◆ **Data**:

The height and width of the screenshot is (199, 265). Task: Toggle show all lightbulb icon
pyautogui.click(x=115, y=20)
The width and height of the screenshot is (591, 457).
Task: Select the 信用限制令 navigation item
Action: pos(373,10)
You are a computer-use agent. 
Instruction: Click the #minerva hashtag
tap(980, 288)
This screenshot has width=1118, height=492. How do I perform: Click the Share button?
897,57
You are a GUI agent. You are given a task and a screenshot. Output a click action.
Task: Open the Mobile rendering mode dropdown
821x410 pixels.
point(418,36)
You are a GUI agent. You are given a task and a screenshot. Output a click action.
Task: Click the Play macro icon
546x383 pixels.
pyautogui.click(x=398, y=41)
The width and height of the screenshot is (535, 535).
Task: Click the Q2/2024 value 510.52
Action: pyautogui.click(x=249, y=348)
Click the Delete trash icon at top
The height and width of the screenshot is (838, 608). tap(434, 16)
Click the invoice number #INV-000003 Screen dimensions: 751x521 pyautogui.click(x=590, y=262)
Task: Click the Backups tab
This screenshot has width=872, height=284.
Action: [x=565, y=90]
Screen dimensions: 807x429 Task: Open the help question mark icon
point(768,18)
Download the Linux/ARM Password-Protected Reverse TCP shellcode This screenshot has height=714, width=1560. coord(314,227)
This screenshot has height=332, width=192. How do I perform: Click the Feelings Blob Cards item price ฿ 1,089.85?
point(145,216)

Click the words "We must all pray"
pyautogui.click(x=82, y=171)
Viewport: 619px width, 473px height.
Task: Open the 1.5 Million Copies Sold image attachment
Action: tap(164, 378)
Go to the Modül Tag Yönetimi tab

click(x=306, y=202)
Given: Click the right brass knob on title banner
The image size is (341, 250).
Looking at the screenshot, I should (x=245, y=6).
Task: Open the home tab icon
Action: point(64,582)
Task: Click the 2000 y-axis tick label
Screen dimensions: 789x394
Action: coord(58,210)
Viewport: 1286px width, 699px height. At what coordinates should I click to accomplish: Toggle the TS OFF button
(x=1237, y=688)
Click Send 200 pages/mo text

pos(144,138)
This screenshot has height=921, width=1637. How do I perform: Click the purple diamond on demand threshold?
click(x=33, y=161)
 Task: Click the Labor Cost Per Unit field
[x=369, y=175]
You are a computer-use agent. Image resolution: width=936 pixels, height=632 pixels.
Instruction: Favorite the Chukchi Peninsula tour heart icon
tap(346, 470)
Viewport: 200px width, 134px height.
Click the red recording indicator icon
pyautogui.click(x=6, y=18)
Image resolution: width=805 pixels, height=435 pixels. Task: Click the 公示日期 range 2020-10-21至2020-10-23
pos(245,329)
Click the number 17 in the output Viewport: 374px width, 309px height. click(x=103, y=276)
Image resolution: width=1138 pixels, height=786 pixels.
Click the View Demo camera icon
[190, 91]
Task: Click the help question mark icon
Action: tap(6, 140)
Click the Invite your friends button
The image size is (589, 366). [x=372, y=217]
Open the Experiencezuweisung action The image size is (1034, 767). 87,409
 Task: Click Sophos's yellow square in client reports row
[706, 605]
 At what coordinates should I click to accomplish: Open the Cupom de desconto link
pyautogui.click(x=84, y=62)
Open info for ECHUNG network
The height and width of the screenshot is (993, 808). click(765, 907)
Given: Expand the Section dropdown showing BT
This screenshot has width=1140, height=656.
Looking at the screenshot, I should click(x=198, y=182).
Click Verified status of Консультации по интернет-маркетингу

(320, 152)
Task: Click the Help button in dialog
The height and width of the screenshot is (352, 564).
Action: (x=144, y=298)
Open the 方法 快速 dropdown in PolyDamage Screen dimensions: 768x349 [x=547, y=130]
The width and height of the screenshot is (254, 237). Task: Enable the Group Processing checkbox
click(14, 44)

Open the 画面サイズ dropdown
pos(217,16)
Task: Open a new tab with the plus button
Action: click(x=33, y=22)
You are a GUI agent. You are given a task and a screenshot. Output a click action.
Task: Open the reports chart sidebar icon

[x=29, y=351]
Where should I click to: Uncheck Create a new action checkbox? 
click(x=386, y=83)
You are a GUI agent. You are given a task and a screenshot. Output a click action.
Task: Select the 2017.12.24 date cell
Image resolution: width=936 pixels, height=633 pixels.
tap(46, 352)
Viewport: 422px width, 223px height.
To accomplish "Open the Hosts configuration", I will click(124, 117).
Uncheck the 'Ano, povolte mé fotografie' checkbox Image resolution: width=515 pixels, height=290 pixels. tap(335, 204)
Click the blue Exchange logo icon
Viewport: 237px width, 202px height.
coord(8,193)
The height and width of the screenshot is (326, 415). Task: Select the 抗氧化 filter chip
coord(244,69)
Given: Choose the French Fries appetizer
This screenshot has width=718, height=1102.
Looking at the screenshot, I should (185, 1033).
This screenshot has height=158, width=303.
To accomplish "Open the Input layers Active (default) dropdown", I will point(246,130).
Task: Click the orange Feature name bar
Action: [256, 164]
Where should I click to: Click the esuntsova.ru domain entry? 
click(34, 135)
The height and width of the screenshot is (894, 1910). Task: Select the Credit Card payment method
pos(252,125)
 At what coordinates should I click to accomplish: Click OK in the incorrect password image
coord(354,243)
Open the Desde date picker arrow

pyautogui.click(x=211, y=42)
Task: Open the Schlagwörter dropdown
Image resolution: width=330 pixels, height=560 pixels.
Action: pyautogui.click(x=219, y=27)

◆ **Brief**:
Each record, exactly as written, is to be printed again.

◆ **Exercise answer**:
The height and width of the screenshot is (199, 265). Task: Toggle show all lightbulb icon
pyautogui.click(x=115, y=20)
The width and height of the screenshot is (591, 457).
Task: Select the 信用限制令 navigation item
Action: pos(373,10)
You are a computer-use agent. 
Instruction: Click the #minerva hashtag
tap(980, 288)
This screenshot has width=1118, height=492. How do I perform: Click the Share button?
897,57
You are a GUI agent. You are given a task and a screenshot. Output a click action.
Task: Open the Mobile rendering mode dropdown
821x410 pixels.
point(418,36)
You are a GUI agent. You are given a task and a screenshot. Output a click action.
Task: Click the Play macro icon
546x383 pixels.
pyautogui.click(x=398, y=41)
The width and height of the screenshot is (535, 535).
Task: Click the Q2/2024 value 510.52
Action: pyautogui.click(x=249, y=348)
Click the Delete trash icon at top
The height and width of the screenshot is (838, 608). tap(434, 16)
Click the invoice number #INV-000003 Screen dimensions: 751x521 pyautogui.click(x=590, y=262)
Task: Click the Backups tab
This screenshot has width=872, height=284.
Action: [x=565, y=90]
Screen dimensions: 807x429 Task: Open the help question mark icon
point(768,18)
Download the Linux/ARM Password-Protected Reverse TCP shellcode This screenshot has height=714, width=1560. coord(314,227)
This screenshot has height=332, width=192. How do I perform: Click the Feelings Blob Cards item price ฿ 1,089.85?
point(145,216)

Click the words "We must all pray"
pyautogui.click(x=82, y=171)
Viewport: 619px width, 473px height.
Task: Open the 1.5 Million Copies Sold image attachment
Action: tap(164, 378)
Go to the Modül Tag Yönetimi tab

click(x=306, y=202)
Given: Click the right brass knob on title banner
The image size is (341, 250).
Looking at the screenshot, I should (x=245, y=6).
Task: Open the home tab icon
Action: point(64,582)
Task: Click the 2000 y-axis tick label
Screen dimensions: 789x394
Action: coord(58,210)
Viewport: 1286px width, 699px height. At what coordinates should I click to accomplish: Toggle the TS OFF button
(x=1237, y=688)
Click Send 200 pages/mo text

pos(144,138)
This screenshot has height=921, width=1637. How do I perform: Click the purple diamond on demand threshold?
click(x=33, y=161)
 Task: Click the Labor Cost Per Unit field
[x=369, y=175]
You are a computer-use agent. Image resolution: width=936 pixels, height=632 pixels.
Instruction: Favorite the Chukchi Peninsula tour heart icon
tap(346, 470)
Viewport: 200px width, 134px height.
Click the red recording indicator icon
pyautogui.click(x=6, y=18)
Image resolution: width=805 pixels, height=435 pixels. Task: Click the 公示日期 range 2020-10-21至2020-10-23
pos(245,329)
Click the number 17 in the output Viewport: 374px width, 309px height. click(x=103, y=276)
Image resolution: width=1138 pixels, height=786 pixels.
Click the View Demo camera icon
[190, 91]
Task: Click the help question mark icon
Action: tap(6, 140)
Click the Invite your friends button
The image size is (589, 366). [x=372, y=217]
Open the Experiencezuweisung action The image size is (1034, 767). 87,409
 Task: Click Sophos's yellow square in client reports row
[706, 605]
 At what coordinates should I click to accomplish: Open the Cupom de desconto link
pyautogui.click(x=84, y=62)
Open info for ECHUNG network
The height and width of the screenshot is (993, 808). click(765, 907)
Given: Expand the Section dropdown showing BT
This screenshot has width=1140, height=656.
Looking at the screenshot, I should click(x=198, y=182).
Click Verified status of Консультации по интернет-маркетингу

(320, 152)
Task: Click the Help button in dialog
The height and width of the screenshot is (352, 564).
Action: (x=144, y=298)
Open the 方法 快速 dropdown in PolyDamage Screen dimensions: 768x349 [x=547, y=130]
The width and height of the screenshot is (254, 237). Task: Enable the Group Processing checkbox
click(14, 44)

Open the 画面サイズ dropdown
pos(217,16)
Task: Open a new tab with the plus button
Action: click(x=33, y=22)
You are a GUI agent. You are given a task and a screenshot. Output a click action.
Task: Open the reports chart sidebar icon

[x=29, y=351]
Where should I click to: Uncheck Create a new action checkbox? 
click(x=386, y=83)
You are a GUI agent. You are given a task and a screenshot. Output a click action.
Task: Select the 2017.12.24 date cell
Image resolution: width=936 pixels, height=633 pixels.
tap(46, 352)
Viewport: 422px width, 223px height.
To accomplish "Open the Hosts configuration", I will click(124, 117).
Uncheck the 'Ano, povolte mé fotografie' checkbox Image resolution: width=515 pixels, height=290 pixels. tap(335, 204)
Click the blue Exchange logo icon
Viewport: 237px width, 202px height.
coord(8,193)
The height and width of the screenshot is (326, 415). Task: Select the 抗氧化 filter chip
coord(244,69)
Given: Choose the French Fries appetizer
This screenshot has width=718, height=1102.
Looking at the screenshot, I should (185, 1033).
This screenshot has height=158, width=303.
To accomplish "Open the Input layers Active (default) dropdown", I will point(246,130).
Task: Click the orange Feature name bar
Action: [256, 164]
Where should I click to: Click the esuntsova.ru domain entry? 
click(34, 135)
The height and width of the screenshot is (894, 1910). Task: Select the Credit Card payment method
pos(252,125)
 At what coordinates should I click to accomplish: Click OK in the incorrect password image
coord(354,243)
Open the Desde date picker arrow

pyautogui.click(x=211, y=42)
Task: Open the Schlagwörter dropdown
Image resolution: width=330 pixels, height=560 pixels.
Action: pyautogui.click(x=219, y=27)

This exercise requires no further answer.